- _Texto apresentado_
_ _ _

DIREITOS HUMANOS: o poder público não dá condições para que crianças e adolescentes exerçam direitos, avalia Suzana Villarán de la Puente, o que faz com que se voltem para o crime MARÍLIA CAMELO

Notícia: Poder público banaliza privação de liberdade
Veiculo: Jornal Diário do Nordeste
Data: 11/05/2010

A Justiça juvenil é, atualmente, um dos principais desafios para o poder público no Brasil

O Estado do Ceará possui, proporcionalmente, mais jovens cumprindo medidas socioeducativas em centros de privação de liberdade do que em meio aberto – advertência, reparação de dano, prestação de serviços comunitários e liberdade assistida. Em 11 unidades, sete delas na Capital, são 1.082 adolescentes em centros educacionais ou de semiliberdade.

A informação foi apresentada pelo Centro de Defesa da Criança e do Adolescente (Cedeca), ontem, durante um debate sobre direitos da criança e do adolescente, realizado no auditório da Ordem dos Advogados do Brasil no Ceará (OAB-CE). Atenta a tudo, estava a educadora Suzana Villarán de la Puente, representante do Comitê dos Direitos da Criança da Organização das Nações Unidas (ONU), em visita ao Brasil para monitorar a aplicação da Convenção Internacional Sobre os Direitos da Criança, do qual o País é signatário há quase 20 anos.

Para Suzana, o dado indica que o Estado prioriza a adoção de uma medida extrema, que é a privação de liberdade, gerando uma superlotação dos centros. “Assim, pelo que percebi a partir dos relatos que ouvi aqui, há uma banalização da prática. Nesses locais, acabam sendo registradas diversas situações de violações aos direitos humanos, como falta de estrutura, tortura e mortes”, afirmou Suzana.

Além disso, acrescentou a especialista, a punição de qualquer delito com privação de liberdade faz com que jovens que cometeram infrações graves convivam com autores de atos leves. “Este fato, aliado a projetos pedagógicos deficientes, dificultam ainda mais a ressocialização”, disse.

Conforme a educadora, o aprimoramento da Justiça juvenil é um dos principais desafios a serem enfrentados pelo poder público na área da defesa da infância e da adolescência em todo o Brasil. “O direito que não é defendido se perde”, declarou. “Na maioria dos casos, os adolescentes são vistos como causadores da violência e não como vítimas, mas as estatísticas mostram o contrário”.

_ _ _

- _Trechos dos dados_
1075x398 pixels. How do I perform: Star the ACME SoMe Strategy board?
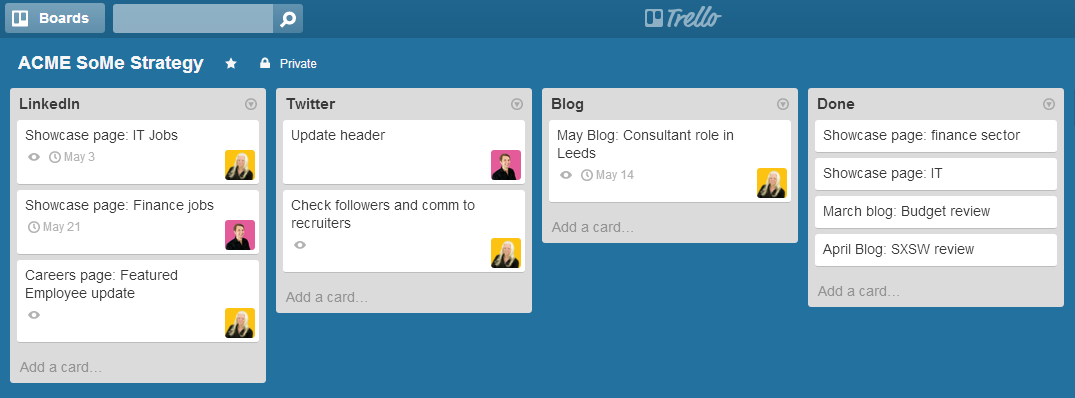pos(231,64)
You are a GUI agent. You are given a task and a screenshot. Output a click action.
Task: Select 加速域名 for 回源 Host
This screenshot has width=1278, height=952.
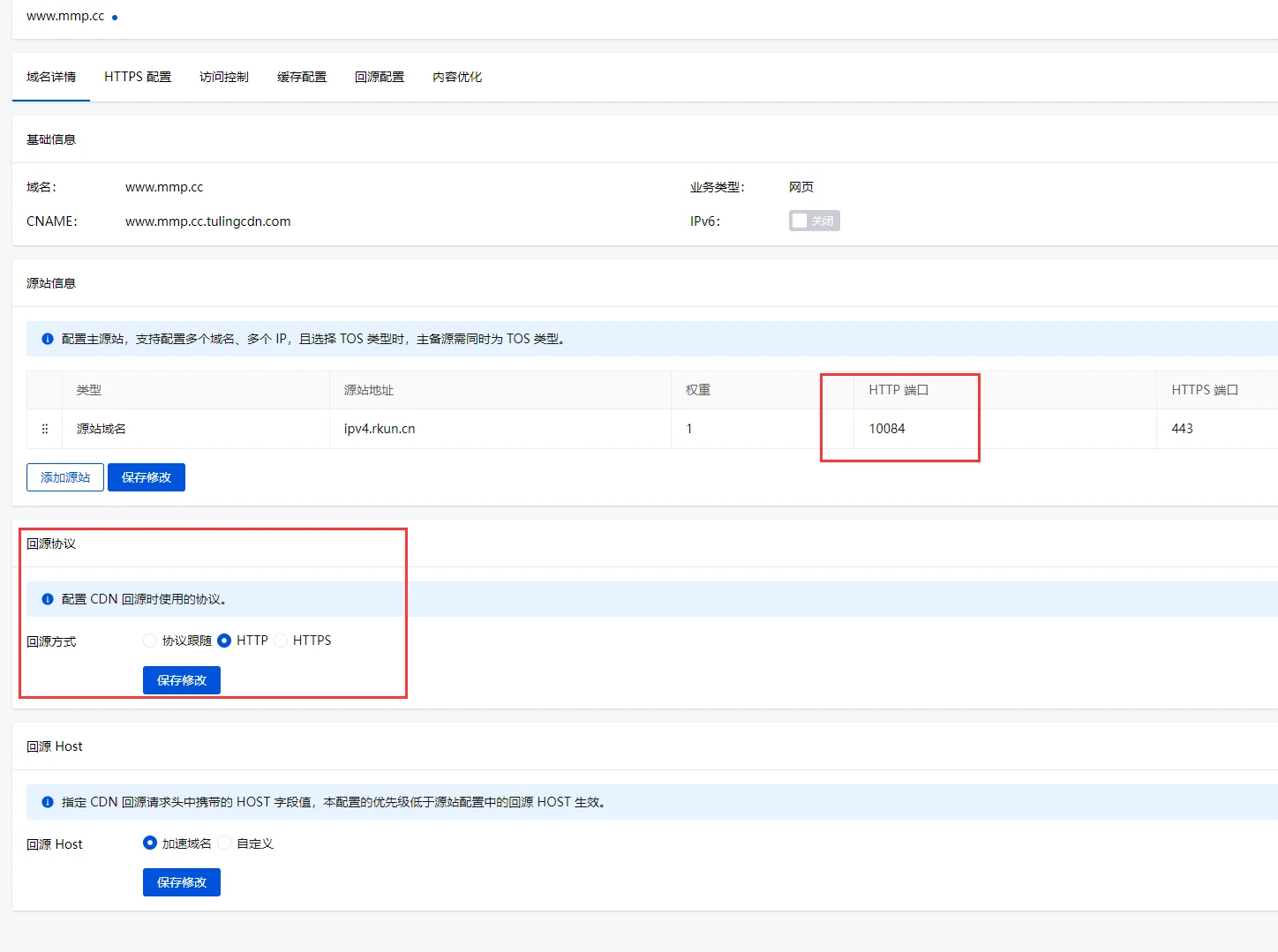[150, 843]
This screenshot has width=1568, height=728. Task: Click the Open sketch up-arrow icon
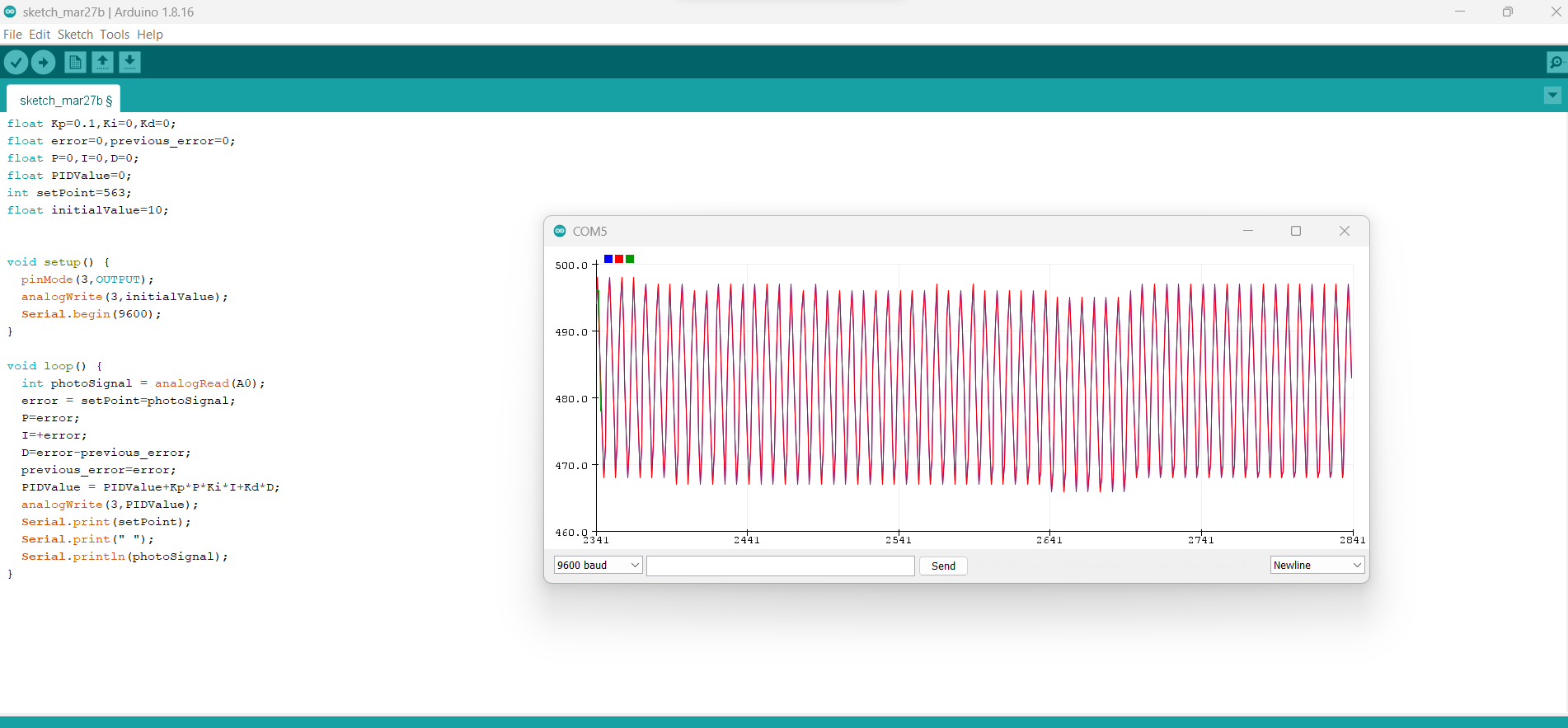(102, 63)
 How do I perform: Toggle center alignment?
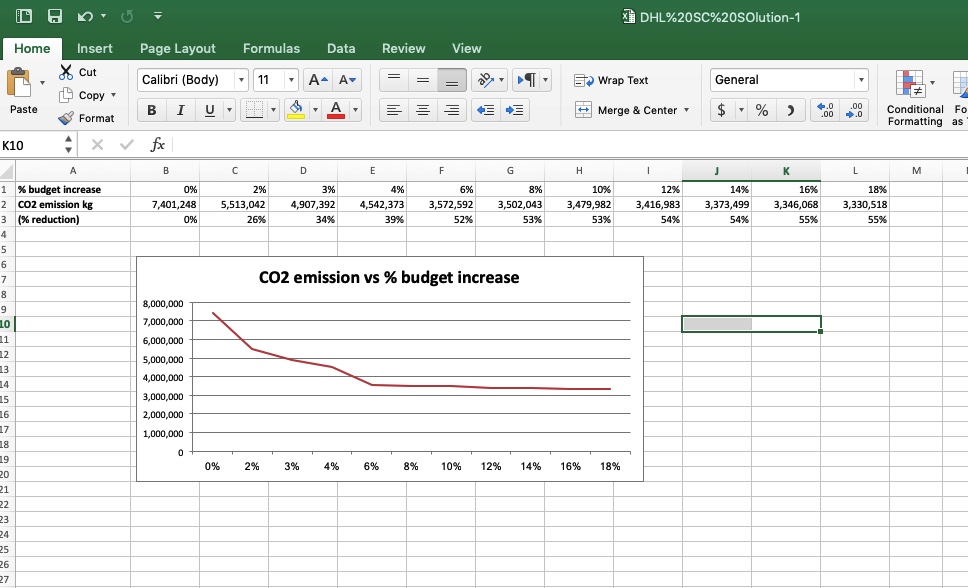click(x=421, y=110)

_ _ _

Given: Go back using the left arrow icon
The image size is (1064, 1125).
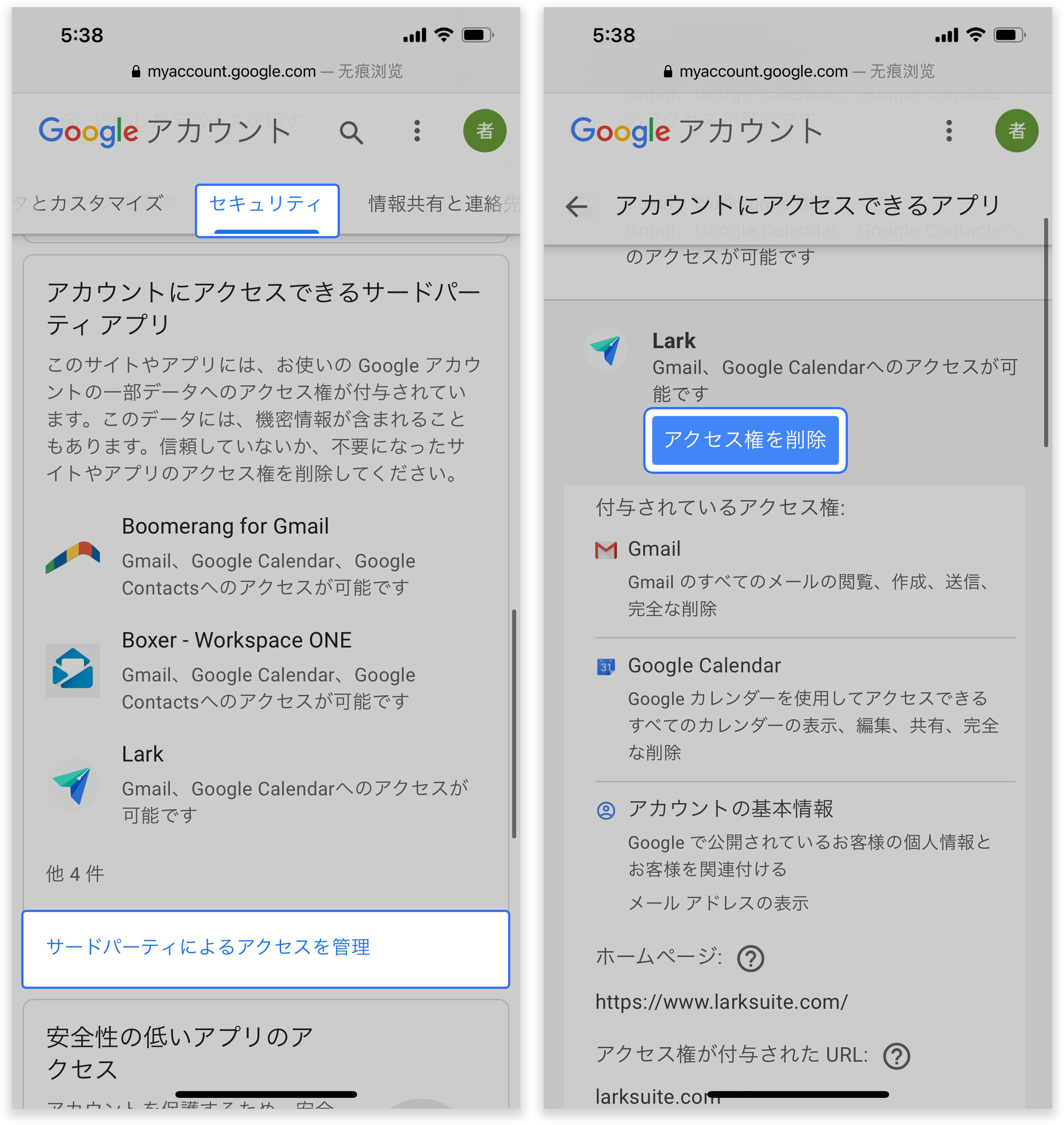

_ _ _

- _Tarefas_
1. Reescreva, na notícia sobre a Justiça juvenil, tudo o que vai de "DIREITOS HUMANOS: o" até "ou de semiliberdade.", substituindo "adolescentes" por "jovens".
2. Resuma a notícia sobre a Justiça juvenil em duas frases.
3. Indique se cada afirmação abaixo está de acordo com a notícia sobre a Justiça juvenil, respondendo sim ou não e citando as palavras decisivas: (a) o debate foi realizado no auditório da OAB-CE; (b) a maioria das 11 unidades fica fora da Capital; (c) segundo Suzana, as estatísticas confirmam que os adolescentes são os principais causadores da violência.
Os dados não guardam relação alguma com o que aqui se solicita.

- _Tarefas resolvidas_
1.
DIREITOS HUMANOS: o poder público não dá condições para que crianças e jovens exerçam direitos, avalia Suzana Villarán de la Puente, o que faz com que se voltem para o crime MARÍLIA CAMELO

Notícia: Poder público banaliza privação de liberdade
Veiculo: Jornal Diário do Nordeste
Data: 11/05/2010

A Justiça juvenil é, atualmente, um dos principais desafios para o poder público no Brasil

O Estado do Ceará possui, proporcionalmente, mais jovens cumprindo medidas socioeducativas em centros de privação de liberdade do que em meio aberto – advertência, reparação de dano, prestação de serviços comunitários e liberdade assistida. Em 11 unidades, sete delas na Capital, são 1.082 jovens em centros educacionais ou de semiliberdade.

2. Segundo o Cedeca, o Ceará tem, proporcionalmente, mais jovens cumprindo medidas socioeducativas em centros de privação de liberdade do que em meio aberto, somando 1.082 adolescentes em 11 unidades. Para Suzana Villarán de la Puente, representante do Comitê dos Direitos da Criança da ONU, isso indica uma banalização da privação de liberdade, que gera superlotação dos centros e dificulta a ressocialização.

3.
(a) Sim: "realizado no auditório da Ordem dos Advogados do Brasil no Ceará (OAB-CE)".
(b) Não: "Em 11 unidades, sete delas na Capital".
(c) Não: "Na maioria dos casos, os adolescentes são vistos como causadores da violência e não como vítimas, mas as estatísticas mostram o contrário".